After a long delay, local authorities are now certain of their funding for the next two years. However, it came as a surprise to most of us when the Department of Health announced that total public health allocations to local authorities for 2013-14 would be 5.5% higher than baseline figures, with an additional 5% rise the following year.
Within that total, each local authority will receive an increase of at least 2.8% each year, and those authorities that the Advisory Council of Resource Allocation’s (ACRA) new formula defines as under-funded will receive more, for some 10% extra in 2013-14 and in 2014-15. This is good news, despite some concerns.
But what are local authorities expected to achieve in the area of public health? Importantly, the public health outcomes framework gives a clear sense of the core resources available and the outcomes the Department of Health expects from those resources. But the accountability for spending money well is, at best, opaque and arguably not strong enough. This issue needs to be addressed given the healthy rise in funding for all and the stratospheric increase for some.
The Communities and Local Government Select Committee has spent a lot of time exploring the complex overlapping array of responsibilities, relationships and balance between national and local leadership in different areas of public health. At the heart of it is a reliance on sector-led improvement, a system based on peer review and support from other local authorities, with very little role for assessment by department’s of state or their appointed agents. Local authorities have won the battle of cultures on this, although the Department of Health will receive a basic report on how their resources have been spent. Public Health England is also bending over backwards to say it is there to support local authorities, not performance manage them – very un-NHS.
But is this really sufficient when the nation’s public health and billions of national tax-payers pounds are at stake? The focus on outcomes as opposed to specific patterns of services (albeit with some exceptions) is right. In the best cases that will mean innovation in service delivery and undoubtedly there will be much more variation in services as a result. That won’t matter, as long as variations in outcomes do not increase. But what happens if they do? What if some areas actually see a decline in life expectancy or others see outcomes that don’t improve at all as a result of big increases in funding?

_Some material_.
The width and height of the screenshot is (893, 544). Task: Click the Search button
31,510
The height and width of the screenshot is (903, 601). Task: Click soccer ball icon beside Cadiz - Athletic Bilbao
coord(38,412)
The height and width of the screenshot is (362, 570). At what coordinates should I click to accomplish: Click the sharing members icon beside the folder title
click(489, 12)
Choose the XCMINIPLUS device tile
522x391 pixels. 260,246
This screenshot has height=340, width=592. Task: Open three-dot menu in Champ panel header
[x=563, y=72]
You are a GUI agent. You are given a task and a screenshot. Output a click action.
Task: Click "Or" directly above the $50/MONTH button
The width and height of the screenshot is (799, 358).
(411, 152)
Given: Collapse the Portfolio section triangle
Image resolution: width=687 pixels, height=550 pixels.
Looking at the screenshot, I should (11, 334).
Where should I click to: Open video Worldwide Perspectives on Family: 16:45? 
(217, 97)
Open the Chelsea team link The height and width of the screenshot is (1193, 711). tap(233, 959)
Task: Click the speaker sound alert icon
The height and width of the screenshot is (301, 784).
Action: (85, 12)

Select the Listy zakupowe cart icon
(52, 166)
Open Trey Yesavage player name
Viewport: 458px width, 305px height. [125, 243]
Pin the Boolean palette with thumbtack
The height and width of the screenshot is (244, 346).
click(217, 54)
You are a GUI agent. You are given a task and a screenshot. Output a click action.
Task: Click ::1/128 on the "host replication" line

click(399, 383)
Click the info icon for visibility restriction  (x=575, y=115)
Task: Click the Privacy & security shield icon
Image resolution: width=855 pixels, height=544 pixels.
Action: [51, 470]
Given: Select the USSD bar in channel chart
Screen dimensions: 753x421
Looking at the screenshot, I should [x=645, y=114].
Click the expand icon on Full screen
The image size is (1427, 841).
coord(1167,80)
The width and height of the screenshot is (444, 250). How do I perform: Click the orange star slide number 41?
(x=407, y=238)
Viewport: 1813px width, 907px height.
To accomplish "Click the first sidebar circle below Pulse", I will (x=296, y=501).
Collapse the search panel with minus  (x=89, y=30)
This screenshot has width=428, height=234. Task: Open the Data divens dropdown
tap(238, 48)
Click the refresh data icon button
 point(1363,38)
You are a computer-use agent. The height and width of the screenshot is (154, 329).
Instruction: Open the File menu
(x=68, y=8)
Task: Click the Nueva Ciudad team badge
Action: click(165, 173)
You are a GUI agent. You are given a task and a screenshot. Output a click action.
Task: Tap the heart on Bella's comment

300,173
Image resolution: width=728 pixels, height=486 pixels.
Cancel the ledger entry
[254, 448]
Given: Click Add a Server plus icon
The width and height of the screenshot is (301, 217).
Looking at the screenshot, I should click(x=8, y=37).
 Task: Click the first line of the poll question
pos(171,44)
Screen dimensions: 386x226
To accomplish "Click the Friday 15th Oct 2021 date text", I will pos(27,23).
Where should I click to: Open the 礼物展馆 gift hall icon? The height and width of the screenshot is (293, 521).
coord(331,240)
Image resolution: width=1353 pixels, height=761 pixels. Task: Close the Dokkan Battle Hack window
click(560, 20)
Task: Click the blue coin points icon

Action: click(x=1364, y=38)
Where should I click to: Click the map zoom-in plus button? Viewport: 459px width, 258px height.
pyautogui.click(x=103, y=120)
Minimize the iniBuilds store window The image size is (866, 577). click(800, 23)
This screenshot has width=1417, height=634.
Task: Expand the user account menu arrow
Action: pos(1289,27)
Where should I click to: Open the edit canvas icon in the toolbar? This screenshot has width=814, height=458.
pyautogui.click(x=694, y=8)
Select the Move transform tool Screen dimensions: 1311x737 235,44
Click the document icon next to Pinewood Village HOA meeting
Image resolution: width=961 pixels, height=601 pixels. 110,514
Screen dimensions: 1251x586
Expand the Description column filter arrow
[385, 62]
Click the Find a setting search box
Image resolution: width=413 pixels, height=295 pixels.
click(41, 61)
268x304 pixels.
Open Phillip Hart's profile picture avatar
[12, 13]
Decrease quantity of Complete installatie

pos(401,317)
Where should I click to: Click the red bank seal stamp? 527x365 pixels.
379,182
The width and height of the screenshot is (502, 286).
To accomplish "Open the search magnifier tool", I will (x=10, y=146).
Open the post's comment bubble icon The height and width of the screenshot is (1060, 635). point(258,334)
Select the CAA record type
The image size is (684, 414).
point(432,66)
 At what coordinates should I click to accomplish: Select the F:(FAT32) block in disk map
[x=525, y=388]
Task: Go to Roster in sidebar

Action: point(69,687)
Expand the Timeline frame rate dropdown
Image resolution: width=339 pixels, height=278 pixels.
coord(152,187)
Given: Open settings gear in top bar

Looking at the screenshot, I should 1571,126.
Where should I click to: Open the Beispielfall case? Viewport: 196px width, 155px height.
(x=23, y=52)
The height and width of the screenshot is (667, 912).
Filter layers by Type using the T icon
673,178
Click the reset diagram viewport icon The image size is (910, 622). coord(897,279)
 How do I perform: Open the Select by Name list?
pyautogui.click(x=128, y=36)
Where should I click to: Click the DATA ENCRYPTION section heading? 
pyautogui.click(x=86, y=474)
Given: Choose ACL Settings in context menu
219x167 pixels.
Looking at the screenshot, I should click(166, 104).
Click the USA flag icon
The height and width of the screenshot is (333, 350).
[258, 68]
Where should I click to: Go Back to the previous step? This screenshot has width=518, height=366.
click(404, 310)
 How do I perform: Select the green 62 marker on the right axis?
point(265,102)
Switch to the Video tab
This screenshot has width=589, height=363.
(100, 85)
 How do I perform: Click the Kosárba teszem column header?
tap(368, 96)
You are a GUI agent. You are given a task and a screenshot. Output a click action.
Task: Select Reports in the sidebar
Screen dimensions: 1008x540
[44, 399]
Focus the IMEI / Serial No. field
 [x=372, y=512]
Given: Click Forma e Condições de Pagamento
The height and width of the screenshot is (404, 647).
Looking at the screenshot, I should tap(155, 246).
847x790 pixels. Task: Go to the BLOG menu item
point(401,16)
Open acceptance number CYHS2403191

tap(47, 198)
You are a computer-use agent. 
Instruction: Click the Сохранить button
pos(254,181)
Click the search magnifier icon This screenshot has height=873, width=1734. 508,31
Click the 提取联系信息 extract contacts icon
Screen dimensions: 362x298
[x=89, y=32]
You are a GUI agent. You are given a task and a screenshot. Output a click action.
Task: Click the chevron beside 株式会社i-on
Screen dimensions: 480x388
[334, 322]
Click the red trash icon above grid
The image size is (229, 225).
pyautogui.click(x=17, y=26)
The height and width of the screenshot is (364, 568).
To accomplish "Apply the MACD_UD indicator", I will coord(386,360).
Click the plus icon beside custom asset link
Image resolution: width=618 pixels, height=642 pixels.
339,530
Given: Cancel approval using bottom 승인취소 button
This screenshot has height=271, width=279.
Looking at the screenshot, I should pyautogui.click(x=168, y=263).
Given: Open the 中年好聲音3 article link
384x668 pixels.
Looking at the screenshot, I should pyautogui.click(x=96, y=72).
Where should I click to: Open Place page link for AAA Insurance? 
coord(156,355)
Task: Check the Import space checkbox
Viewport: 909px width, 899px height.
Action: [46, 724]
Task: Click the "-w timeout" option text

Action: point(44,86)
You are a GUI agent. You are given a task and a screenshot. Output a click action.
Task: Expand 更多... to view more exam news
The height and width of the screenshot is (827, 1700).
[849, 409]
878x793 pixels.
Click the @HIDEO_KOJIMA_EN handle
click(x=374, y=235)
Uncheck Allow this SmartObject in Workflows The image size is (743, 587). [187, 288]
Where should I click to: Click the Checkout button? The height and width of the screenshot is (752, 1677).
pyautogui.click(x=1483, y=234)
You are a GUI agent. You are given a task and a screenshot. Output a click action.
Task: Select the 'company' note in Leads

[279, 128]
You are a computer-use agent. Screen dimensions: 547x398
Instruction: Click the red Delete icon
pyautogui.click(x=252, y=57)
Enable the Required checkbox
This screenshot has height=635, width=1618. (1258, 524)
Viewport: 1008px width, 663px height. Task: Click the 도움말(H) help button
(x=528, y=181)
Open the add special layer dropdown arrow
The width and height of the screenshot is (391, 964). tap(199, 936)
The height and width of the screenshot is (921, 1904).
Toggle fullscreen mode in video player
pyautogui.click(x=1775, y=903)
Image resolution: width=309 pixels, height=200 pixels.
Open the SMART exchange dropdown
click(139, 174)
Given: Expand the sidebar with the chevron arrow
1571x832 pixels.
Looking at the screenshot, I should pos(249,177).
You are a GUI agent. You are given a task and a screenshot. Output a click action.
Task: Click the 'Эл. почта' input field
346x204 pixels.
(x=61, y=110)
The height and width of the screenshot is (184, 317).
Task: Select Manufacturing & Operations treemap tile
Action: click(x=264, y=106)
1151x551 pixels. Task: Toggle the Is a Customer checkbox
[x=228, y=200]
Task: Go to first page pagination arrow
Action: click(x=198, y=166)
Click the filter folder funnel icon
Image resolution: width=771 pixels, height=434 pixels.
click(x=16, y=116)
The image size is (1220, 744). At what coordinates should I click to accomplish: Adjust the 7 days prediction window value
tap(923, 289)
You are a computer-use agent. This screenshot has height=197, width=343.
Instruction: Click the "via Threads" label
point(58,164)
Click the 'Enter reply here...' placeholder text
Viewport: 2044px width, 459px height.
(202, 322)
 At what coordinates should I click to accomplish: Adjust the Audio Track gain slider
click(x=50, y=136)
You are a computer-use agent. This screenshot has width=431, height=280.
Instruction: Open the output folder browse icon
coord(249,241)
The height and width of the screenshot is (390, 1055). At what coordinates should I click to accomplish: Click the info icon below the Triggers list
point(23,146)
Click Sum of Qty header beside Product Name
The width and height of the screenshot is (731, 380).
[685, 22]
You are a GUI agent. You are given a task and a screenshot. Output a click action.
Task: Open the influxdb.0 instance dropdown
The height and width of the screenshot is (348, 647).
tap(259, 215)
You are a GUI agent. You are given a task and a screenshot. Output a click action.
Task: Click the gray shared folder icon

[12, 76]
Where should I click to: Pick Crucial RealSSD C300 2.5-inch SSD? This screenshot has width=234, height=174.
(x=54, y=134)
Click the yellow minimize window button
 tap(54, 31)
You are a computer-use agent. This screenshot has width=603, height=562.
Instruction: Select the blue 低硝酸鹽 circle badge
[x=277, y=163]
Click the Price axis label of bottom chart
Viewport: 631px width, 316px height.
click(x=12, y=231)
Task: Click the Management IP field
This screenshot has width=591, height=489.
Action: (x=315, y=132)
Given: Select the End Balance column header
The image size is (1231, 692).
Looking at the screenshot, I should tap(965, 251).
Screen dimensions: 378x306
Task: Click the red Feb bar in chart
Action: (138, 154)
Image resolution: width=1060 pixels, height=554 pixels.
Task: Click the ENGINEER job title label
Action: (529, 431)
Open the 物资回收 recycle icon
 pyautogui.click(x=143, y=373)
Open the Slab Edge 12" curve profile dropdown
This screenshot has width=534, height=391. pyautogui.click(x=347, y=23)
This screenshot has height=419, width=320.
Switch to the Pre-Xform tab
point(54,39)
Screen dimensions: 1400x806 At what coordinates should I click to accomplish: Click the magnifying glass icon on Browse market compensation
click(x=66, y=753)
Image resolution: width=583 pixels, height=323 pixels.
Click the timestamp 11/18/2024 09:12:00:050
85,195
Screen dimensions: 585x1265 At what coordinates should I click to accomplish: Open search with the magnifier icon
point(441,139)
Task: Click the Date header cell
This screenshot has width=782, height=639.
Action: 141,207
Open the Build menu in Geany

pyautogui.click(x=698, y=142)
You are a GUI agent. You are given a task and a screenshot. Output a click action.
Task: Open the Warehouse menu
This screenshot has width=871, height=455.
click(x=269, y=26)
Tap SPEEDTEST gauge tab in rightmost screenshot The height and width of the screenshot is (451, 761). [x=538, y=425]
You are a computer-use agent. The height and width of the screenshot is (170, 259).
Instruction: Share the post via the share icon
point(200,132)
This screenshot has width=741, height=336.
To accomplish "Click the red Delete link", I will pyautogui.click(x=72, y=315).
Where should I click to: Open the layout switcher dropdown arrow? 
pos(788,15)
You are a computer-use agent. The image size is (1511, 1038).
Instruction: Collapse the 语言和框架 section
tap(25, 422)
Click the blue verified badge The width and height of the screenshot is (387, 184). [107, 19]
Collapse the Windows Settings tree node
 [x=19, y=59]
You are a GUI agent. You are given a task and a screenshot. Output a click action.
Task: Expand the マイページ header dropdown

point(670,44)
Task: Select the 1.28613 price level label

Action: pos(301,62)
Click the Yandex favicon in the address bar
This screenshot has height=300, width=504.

_GIVEN REQUEST_. Please write out everything in the piece on public health funding from "The Communities and" down to "them – very un-NHS.".

_TASK RESULT_.
The Communities and Local Government Select Committee has spent a lot of time exploring the complex overlapping array of responsibilities, relationships and balance between national and local leadership in different areas of public health. At the heart of it is a reliance on sector-led improvement, a system based on peer review and support from other local authorities, with very little role for assessment by department’s of state or their appointed agents. Local authorities have won the battle of cultures on this, although the Department of Health will receive a basic report on how their resources have been spent. Public Health England is also bending over backwards to say it is there to support local authorities, not performance manage them – very un-NHS.